II. Behold the Man, and see the tokens of His sorrow. (1) See in these tokens inflictions meant to express contemptuous rejection. (2) See in these sufferings, the tokens of which Christ bore upon Him, some of the sufferings that He volunteered to endure for us men, and for our salvation.
III. Behold the Man, and decide upon what you mean to do. Decide whether you will vote, or not vote, for his crucifixion, was Pilate's meaning. That question was settled instantly, but the words are used now to quicken your decision on questions of infinite moment still pending. (1) Behold Him, and say whether you will trust your souls with Him or not. Make sure against mistakes on a question so vital as this. Consult the book which is the only verbal authority on the question, the only ultimate standard by which you can decide all controversies in relation to it; resolve to act on what that book declares, and say, will you trust Jesus Christ only, or not?

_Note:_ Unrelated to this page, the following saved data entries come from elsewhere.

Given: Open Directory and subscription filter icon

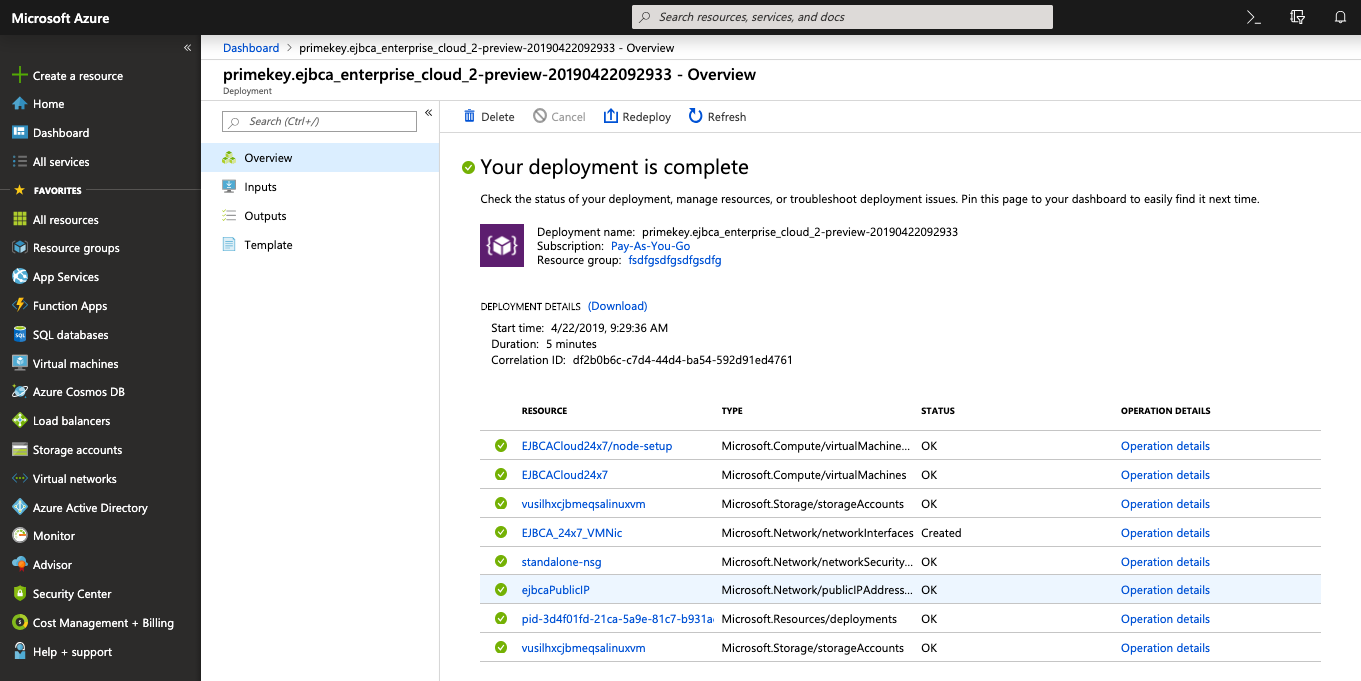Looking at the screenshot, I should 1298,17.
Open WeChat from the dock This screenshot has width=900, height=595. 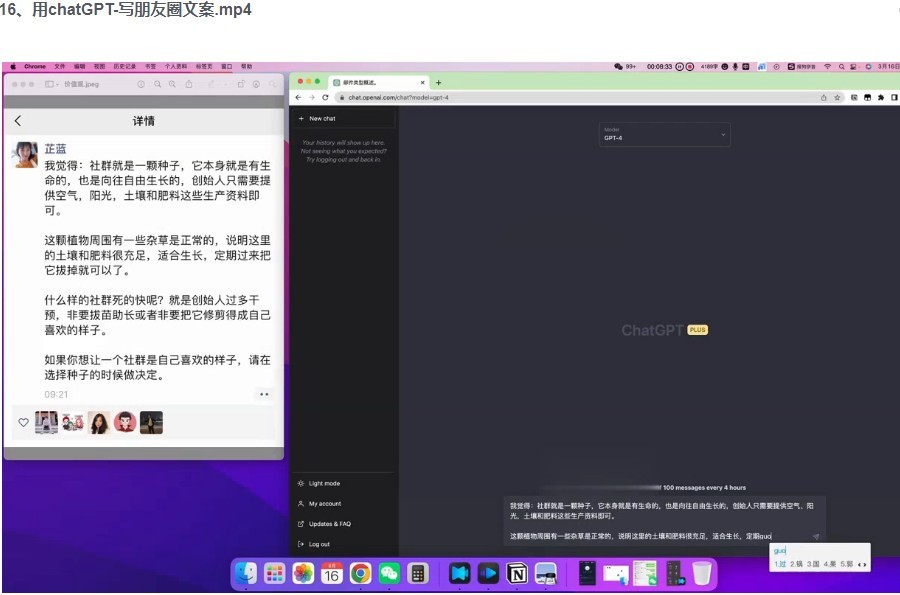tap(389, 575)
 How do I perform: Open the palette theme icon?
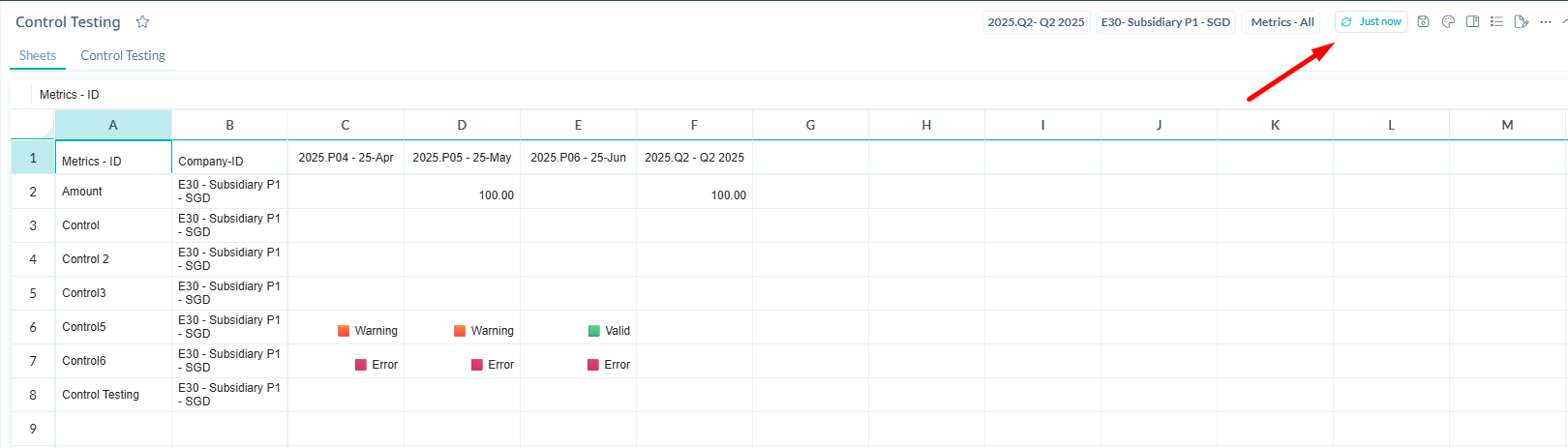tap(1448, 21)
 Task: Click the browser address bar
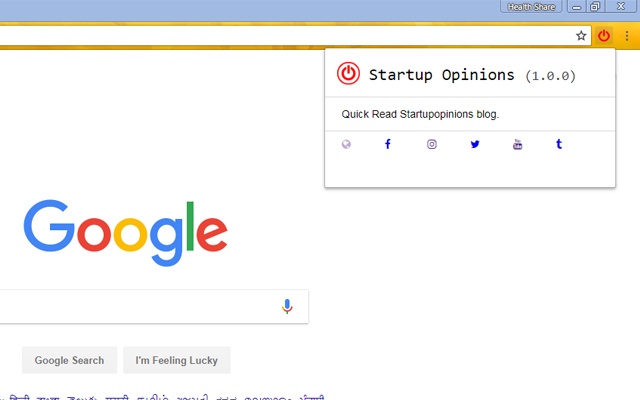[x=286, y=36]
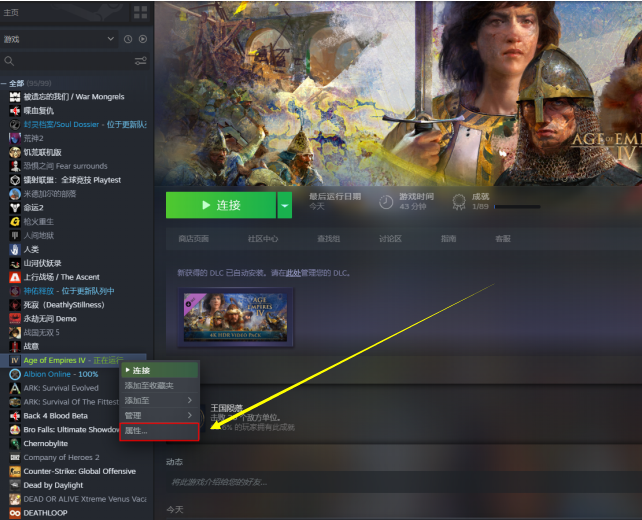Collapse the 全部 games category
This screenshot has width=642, height=520.
click(x=4, y=84)
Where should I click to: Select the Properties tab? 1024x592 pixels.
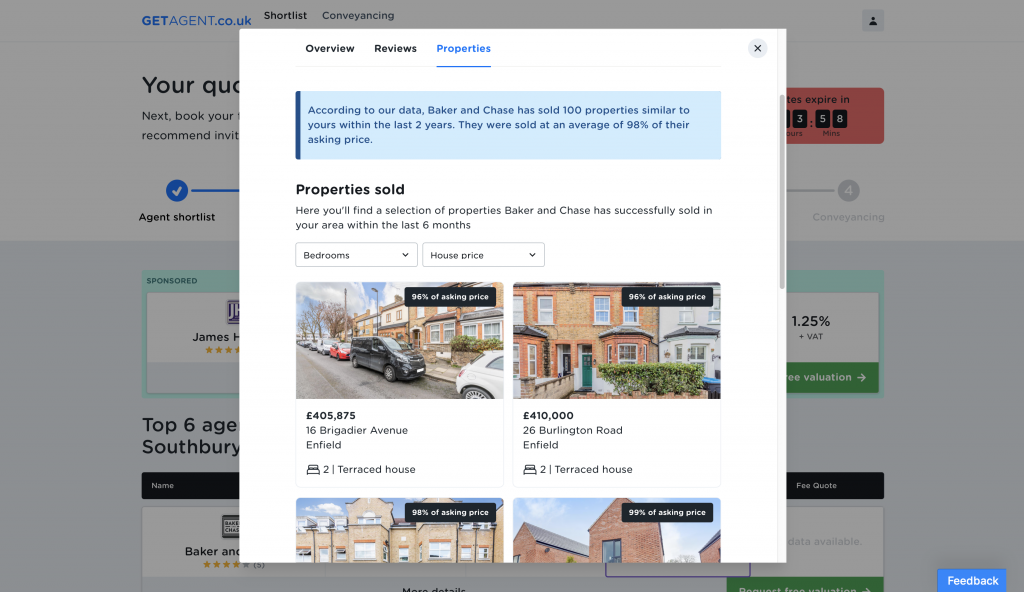coord(463,49)
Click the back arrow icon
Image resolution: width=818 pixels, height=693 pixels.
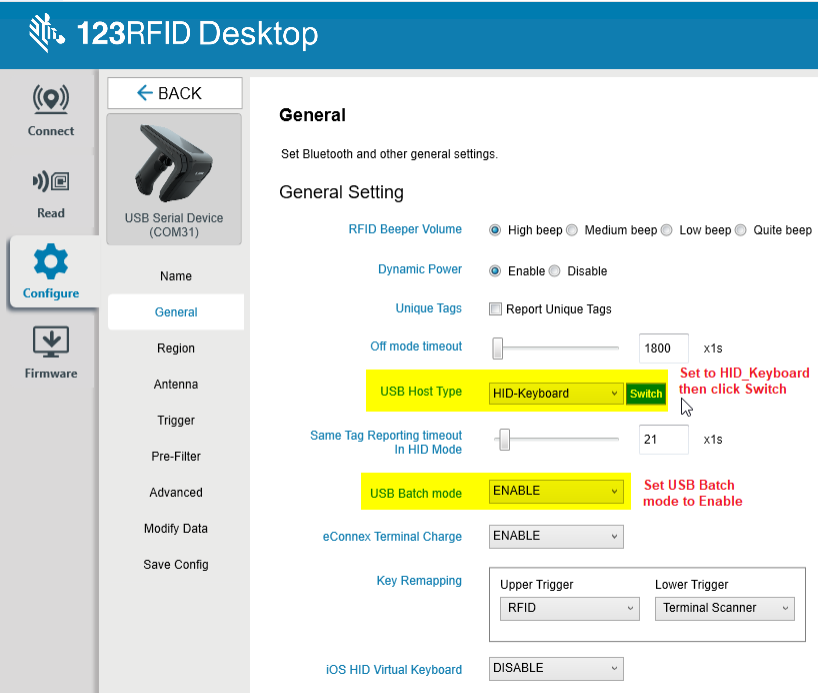(145, 93)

There is not a moment left for trying experiments or making delays. The present life is but "a comma in the endless volume of eternity," and to some of you but a fraction of this life remains. If there be any other foundation on which to build, build upon it; if there be any other name given under heaven, in which you may safely trust for your salvation, trust in that favourite name; if there be any other and any better refuge, fly to it; but if not, at once behold as your one undivided object of trust the Saviour whom we preach. (2) Behold Him, and settle whether you will take Him for your example or not. "Christ also suffered for us, leaving us an example, that we should follow His steps."
C. Stanford, Evening of our Lord's Ministry, p. 289.
(with Mark 15:15-37)
Christ on the Cross.
Christ on the Cross is our subject. You know His history, And when you read, "The people stood beholding" you will be ready to add, "And no wonder." Here, before their eyes, was the tragic consummation of a life that was begotten by the Holy Ghost, born of a virgin, and signalized at its birth by the homage of both heaven and earth.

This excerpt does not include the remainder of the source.